LOTS OF THINGS.
“O DEAR!” said I to Mr.
Smith one morning, as we arose from the breakfast-table,
at which we had been partaking of rather a badly-cooked
meal,—“more trouble in prospect.”
“What’s the matter now?”
asked Mr. Smith, with a certain emphasis on the word
“now” that didn’t sound just agreeable
to my ears.
“Oh, nothing! nothing!”
I answered, with as much indifference of manner as
I could assume.
“You spoke of trouble,”
said he, kindly, “and trouble, in my experience,
is rather more tangible than ‘nothing.’”
“I’ve another raw Irish
girl in the kitchen, who, according to her own confession,
hasn’t been above ten days in the country.
Isn’t that enough?”
“I should think so. But,
why, in the name of goodness did you take another
of these green islanders into your house?”
“It’s easy enough to ask
questions, Mr. Smith,” said I, a little fretfully;
“but—” I checked myself.
We looked at each other, smiled, and—said
no more on the subject.
“Your name is Anna, I believe?”
said I, as I stepped to the kitchen-door, a couple
of hours afterwards.
“Thot’s me name,” replied the new
domestic.
“I will send home a loin of
veal and some green peas,” said I. “They
are for dinner, which must be ready at two o’clock.
You know how to roast a piece of veal, I presume?”
“Lave me for thot same, honey!”
“And the green peas?”
“All right, mum. I’ve
lived in quality houses since I was so high. I
can cook ony thing.”
“Very well, Anna. We will
see. I have to go out this morning; and you must
do the best you can. Don’t fail to have
dinner ready by two o’clock. Mr. Smith
is a punctual man.”
Anna was profuse in her promises.
“If,” said I, recollecting
myself, as I was about opening the street door, and
returning along the passage,—“If any
thing is sent home for me, be sure to take it up stairs
and lay it carefully on my bed.”
“Yes, mum.”
“Now don’t forget this, Anna.”
“Och! niver fear a hate, mum,”
was the girl’s answer. “I’ll
not forget a word iv y’r insthructions.”
I turned away and left the house.
My principal errand was a visit to the milliner’s,
where I wished to see a bonnet I had ordered, before
it was sent home. It was this bonnet I referred
to when I desired Anna to place carefully on the bed
in my chamber, any thing that might come home.

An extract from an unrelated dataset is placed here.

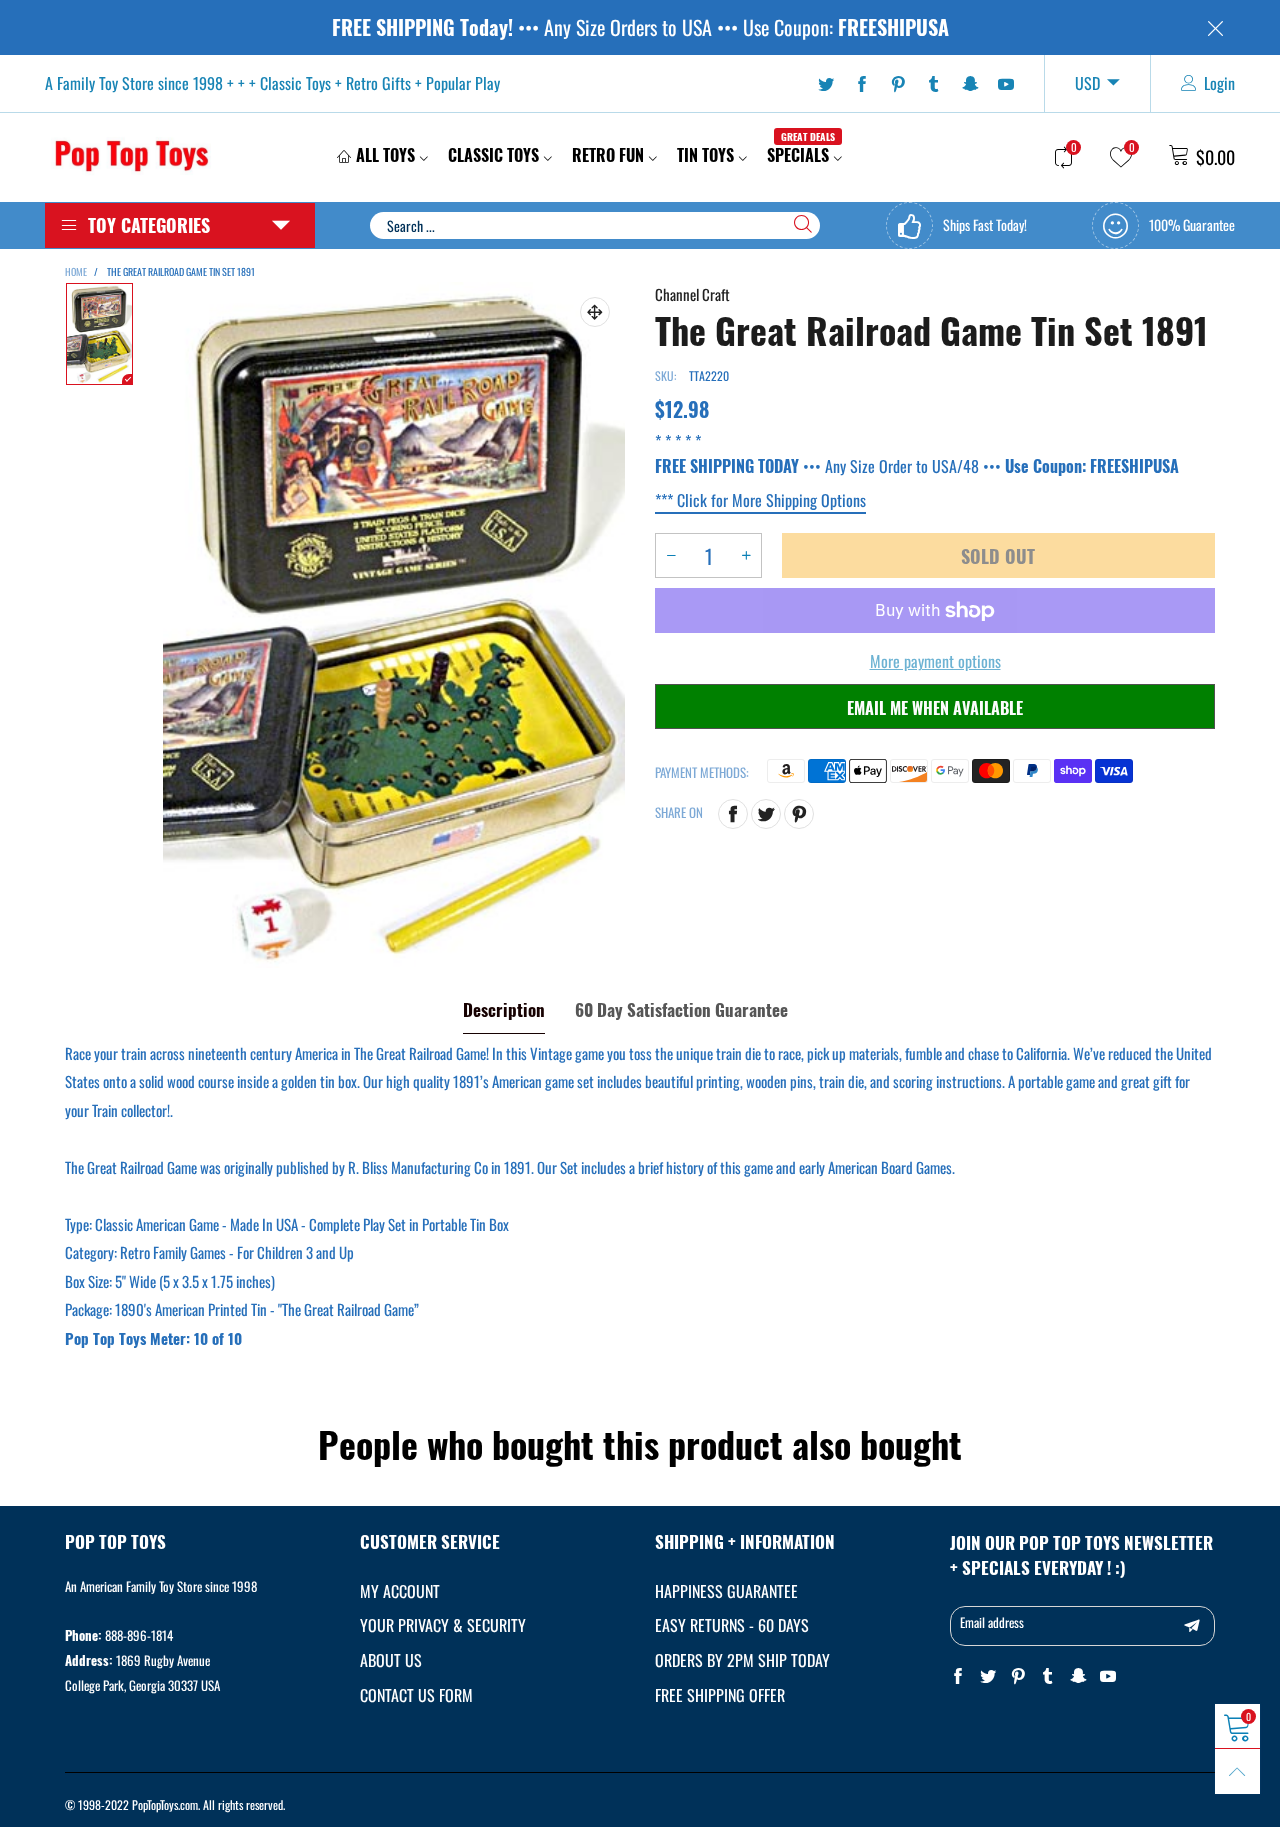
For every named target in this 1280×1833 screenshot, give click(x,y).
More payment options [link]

On my way to the milliner’s,
I stopped at the grocer’s where we were in the
habit of dealing, and made selections of various things
that were needed.
The bonnet proved just to my taste.
It was a delicate white spring bonnet, with a neat
trimming, and pleased my fancy wonderfully.
“The very thing,” said
I, the moment my eyes rested upon it.
“Do you want a box?” asked
the milliner, after I had decided to take the bonnet.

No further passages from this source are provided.